Selected passage.
# Forecasting Sentiment for World Cup 2034 in Saudi Arabia Using a DistilBERT Model


- I evaluated the fine-tuned DistilBERT model using the `Trainer.evaluate()` method to get the final performance metrics.
- I printed both the final **accuracy** and **macro F1 score** to assess how well the model performs across all sentiment classes.
- I then used `Trainer.predict()` to generate predictions on the test dataset.
- I converted the raw logits into class labels using `argmax`.
- Finally, I printed a detailed classification report that shows the **precision**, **recall**, and **F1 score** for each sentiment class: **Negative**, **Neutral**, and **Positive**.


In [None]:
# STEP 1: SETUP
# Enable GPU in Colab: Runtime > Change runtime type > GPU

# STEP 2: INSTALL DEPENDENCIES
!pip install -U transformers datasets accelerate scikit-learn

# STEP 3: IMPORT LIBRARIES
import os
import pandas as pd
import torch
from sklearn.model_selection import train_test_split
from sklearn.metrics import accuracy_score, f1_score, classification_report
from transformers import (
    DistilBertTokenizerFast,
    DistilBertForSequenceClassification,
    Trainer,
    TrainingArguments
)

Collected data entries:
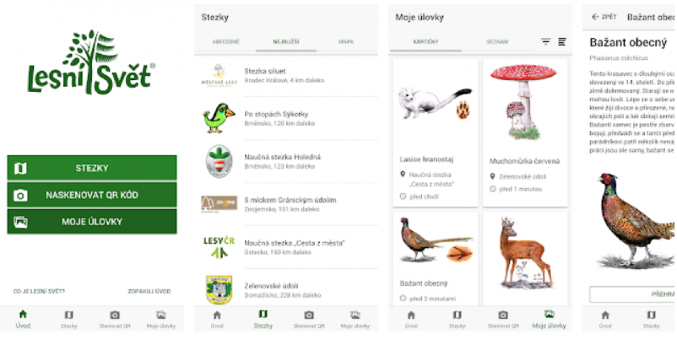This screenshot has height=339, width=677.
Task: Click the green STEZKY button
Action: click(92, 168)
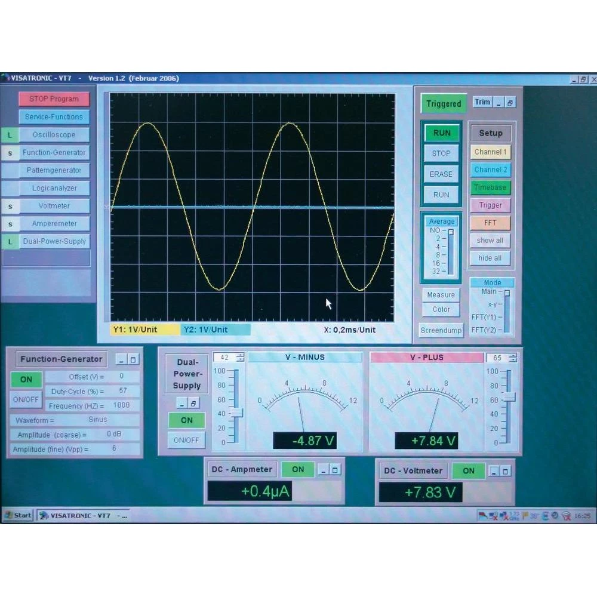Open the Timebase settings
This screenshot has width=597, height=597.
[x=490, y=187]
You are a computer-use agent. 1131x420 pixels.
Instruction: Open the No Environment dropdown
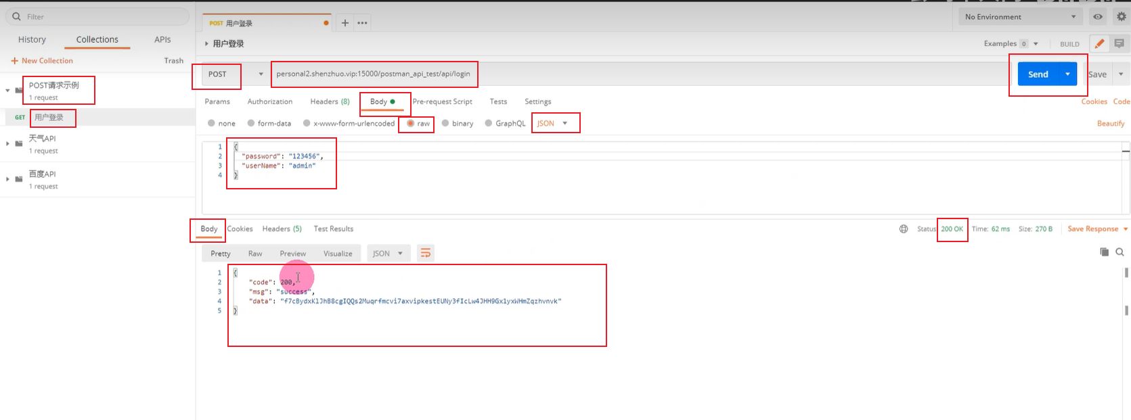1020,17

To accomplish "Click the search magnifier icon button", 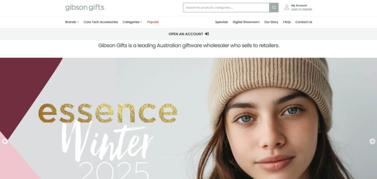I will pos(274,7).
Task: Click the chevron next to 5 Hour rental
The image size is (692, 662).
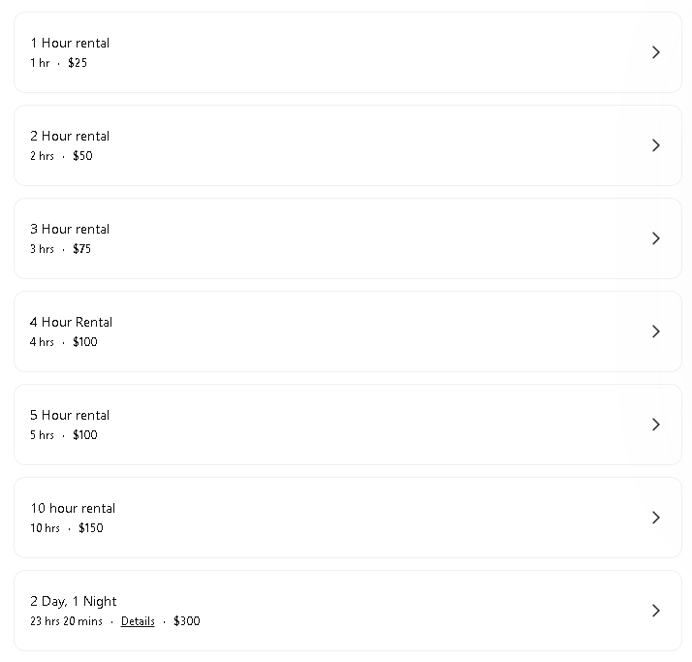Action: tap(656, 425)
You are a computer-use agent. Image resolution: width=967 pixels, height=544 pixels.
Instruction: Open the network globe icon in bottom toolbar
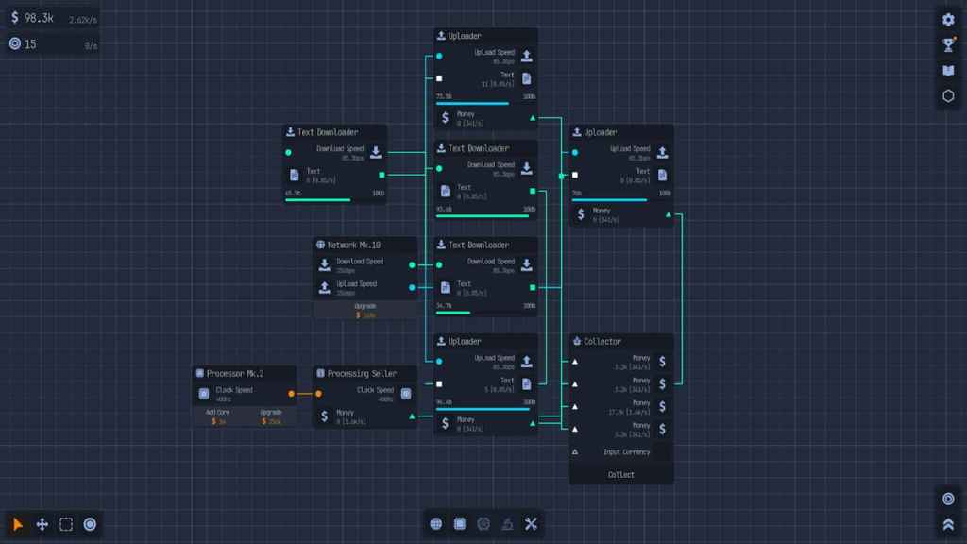(x=436, y=522)
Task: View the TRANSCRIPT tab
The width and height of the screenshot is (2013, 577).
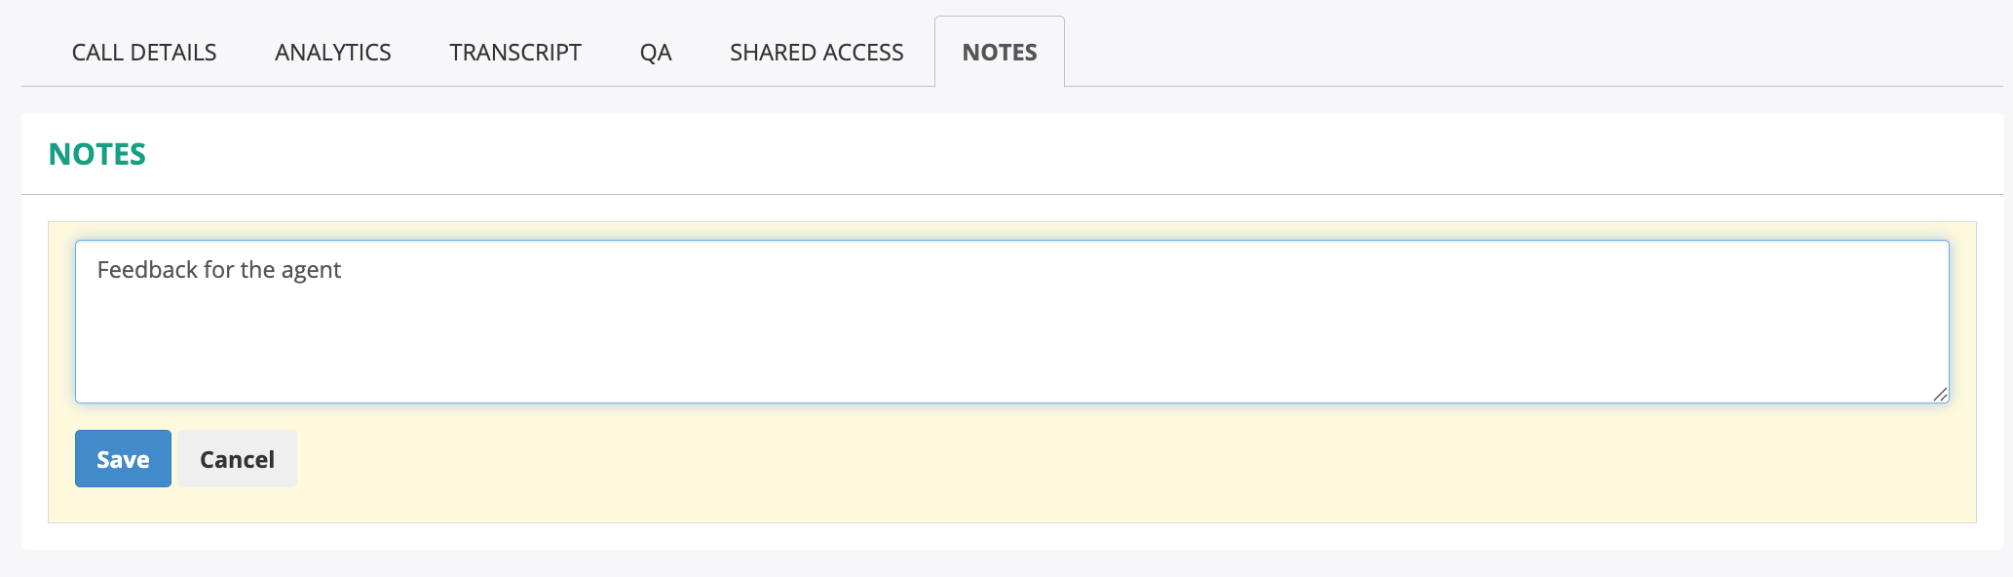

To be done.
**a.** From the DistilBERT sentiment page, return everything from "# Forecasting Sentiment" down to "the test dataset.", copied word for word.
**b.** Check each statement against the DistilBERT sentiment page and answer yes or no, quoting the words that settle it: (i) the fine-tuned model was evaluated with the `Trainer.evaluate()` method; (ii) raw logits were turned into class labels with softmax; (iii) scikit-learn is among the packages installed.
**c.** According to the DistilBERT sentiment page, which method generated predictions on the test dataset?
The records above stand apart from the DistilBERT sentiment page and have no connection to it.

Solutions per task.
**a.**
# Forecasting Sentiment for World Cup 2034 in Saudi Arabia Using a DistilBERT Model


- I evaluated the fine-tuned DistilBERT model using the `Trainer.evaluate()` method to get the final performance metrics.
- I printed both the final **accuracy** and **macro F1 score** to assess how well the model performs across all sentiment classes.
- I then used `Trainer.predict()` to generate predictions on the test dataset.

**b.**
(i) Yes: "I evaluated the fine-tuned DistilBERT model using the `Trainer.evaluate()` method"
(ii) No: "I converted the raw logits into class labels using `argmax`."
(iii) Yes: "!pip install -U transformers datasets accelerate scikit-learn"

**c.** `Trainer.predict()`